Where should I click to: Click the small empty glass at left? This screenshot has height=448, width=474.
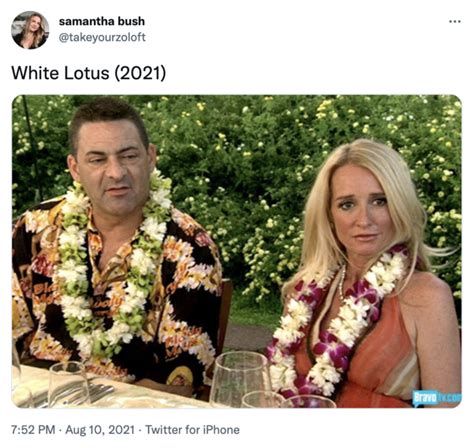pyautogui.click(x=68, y=383)
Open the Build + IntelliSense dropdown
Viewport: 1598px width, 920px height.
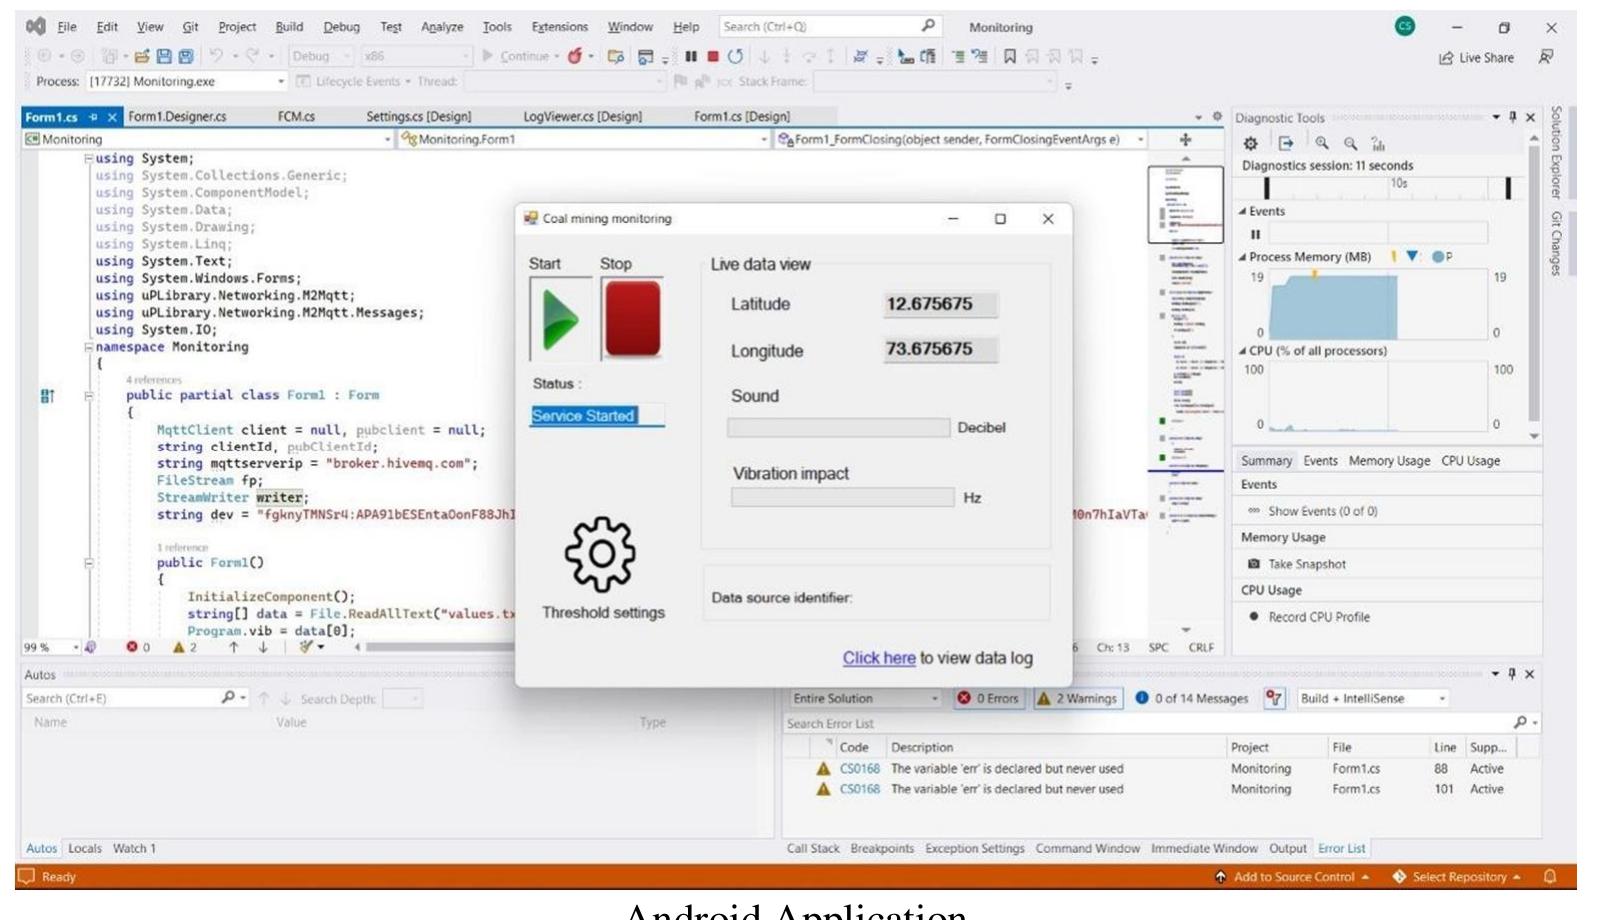coord(1373,698)
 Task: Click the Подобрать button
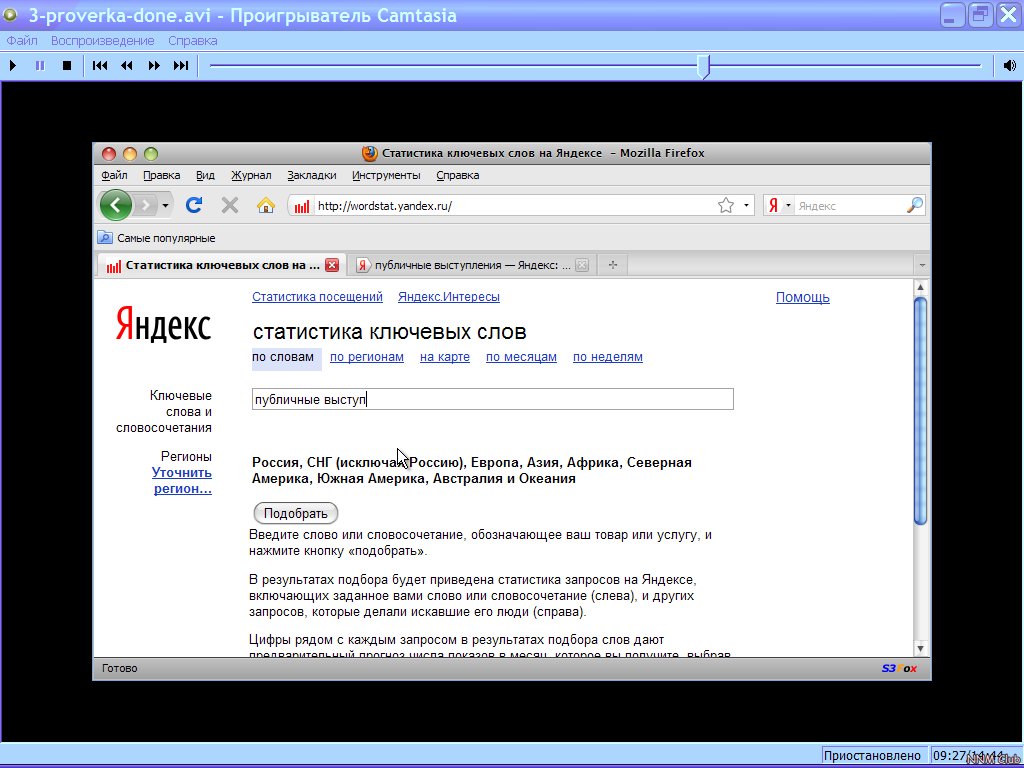point(296,513)
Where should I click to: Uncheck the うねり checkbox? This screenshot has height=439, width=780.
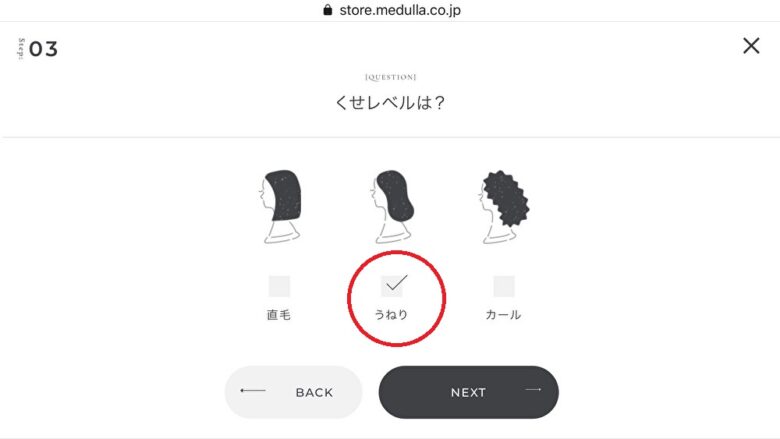coord(392,286)
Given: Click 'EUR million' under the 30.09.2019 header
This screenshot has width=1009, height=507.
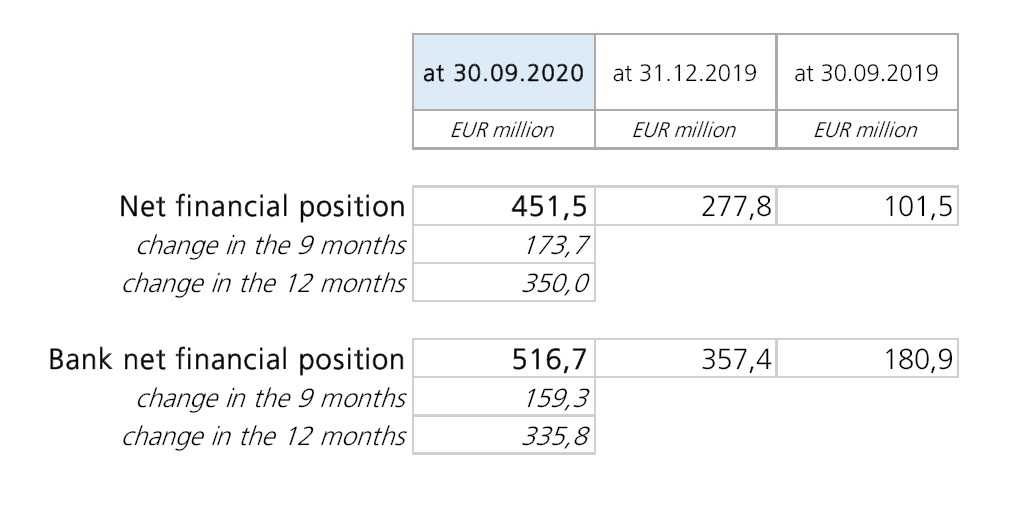Looking at the screenshot, I should point(866,130).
******************************
### Task description
Leaving out the pictures, print exactly and only the lines from the one containing "Task: Click the Подобрать button" through the last line of the records.

### Written solution
 Task: Click the Подобрать button
point(296,513)
Where should I click to: Uncheck the うねり checkbox? This screenshot has height=439, width=780.
coord(392,286)
Given: Click 'EUR million' under the 30.09.2019 header
This screenshot has width=1009, height=507.
Looking at the screenshot, I should point(866,130).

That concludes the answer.